An Illinois court has upheld a ruling that Heidi Zamecnik should be permitted to wear a T-shirt bearing the slogan “Be Happy, Not Gay”.
Zamecnik originally wore the shirt during a Day of Silence at her school, which had been intended to promote tolerance, according to reports by the Chicago Tribune.
The school’s dean, just outside Chicago, at first suggested the student to the slogan to “Be Happy, Be Straight”.
When a female counsellor was asked, she recommended removing the second line altogether in favour of the phrase “Be Happy”.
However, the US Court of Appeals for the Seventh Circuit statement ruled the T-shirt is legal in its original form, saying: “A school that permits advocacy of the rights of homosexual students cannot be allowed to stifle criticism of homosexuality.”
“People in our society do not have a legal right to prevent criticism of their beliefs or their way of life.”
It judged that wearing anti-gay slogans was acceptable, so long as the school could not prove such an act would cause disruption.
Judge Posner wrote: “There were no serious incidents, though it is possible that a water bottle that was thrown and struck one of her friends had been aimed at her.”
He also made reference to a Facebook group, titled “Be Happy!

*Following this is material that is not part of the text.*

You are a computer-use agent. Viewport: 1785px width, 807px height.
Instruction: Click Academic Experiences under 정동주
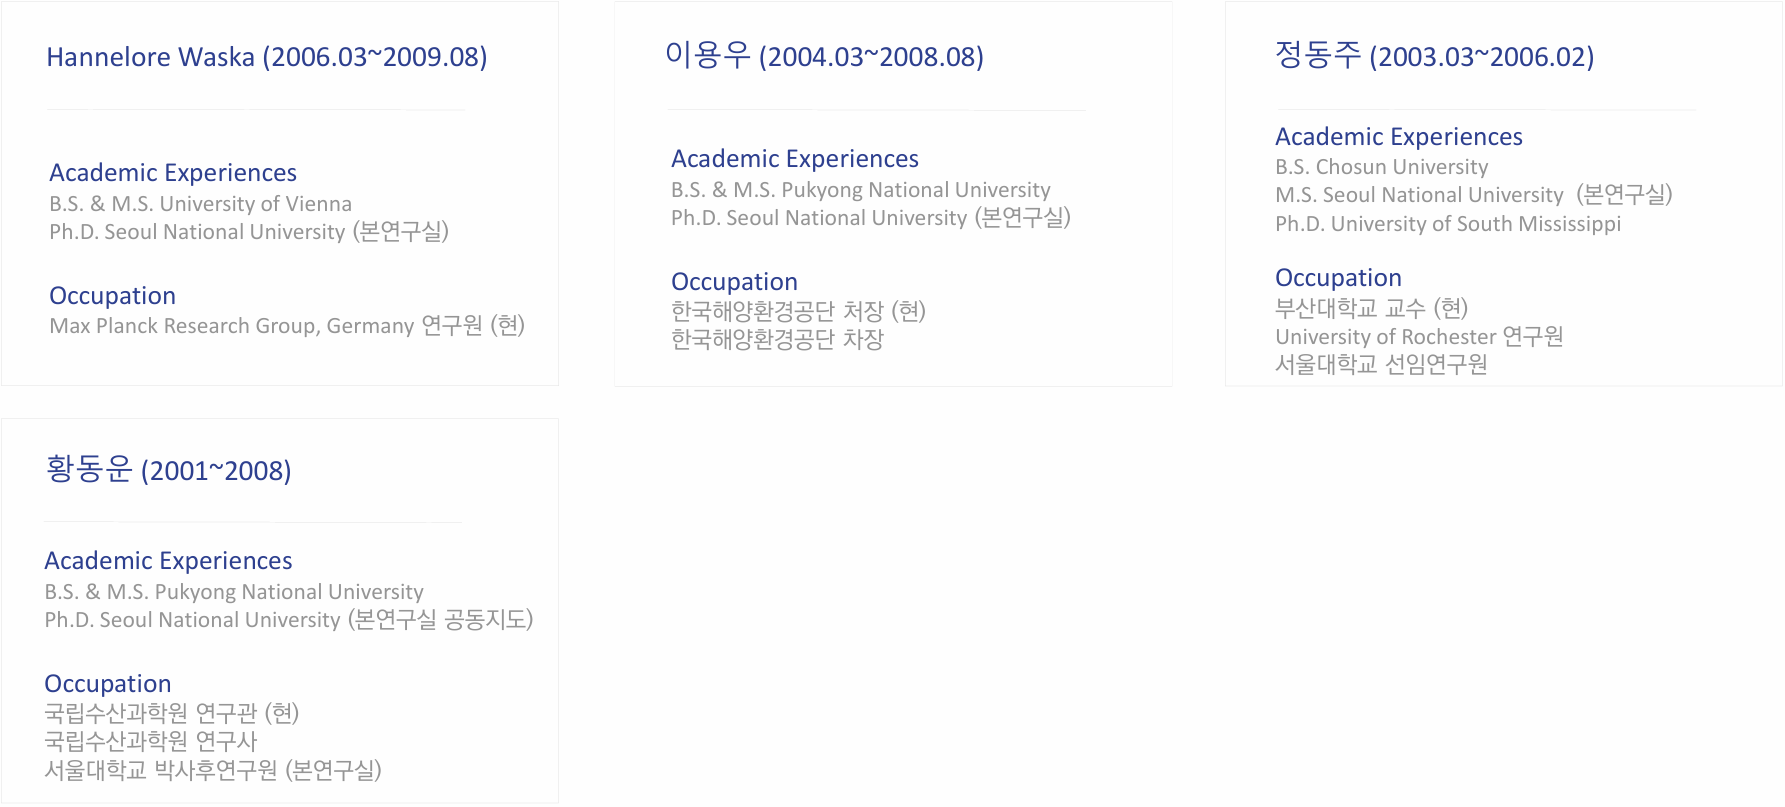1399,137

Not Heidi”, calling the discussion on freedom of expression therein, which was overwhelmingly negative in its judgment of Zamecnik and the law suit, “substantive and even, to a degree, thoughtful”.
Two students, including Zamecnik, argued that, so long as they were not breaching the peace, any form of clothing was acceptable.
Nate Kellum, senior counsel for the Alliance Defence Fund which represented the pair said: “Christian students shouldn’t be discriminated against for expressing their beliefs.”
The two students have since graduated, but the ruling applies for future attendees.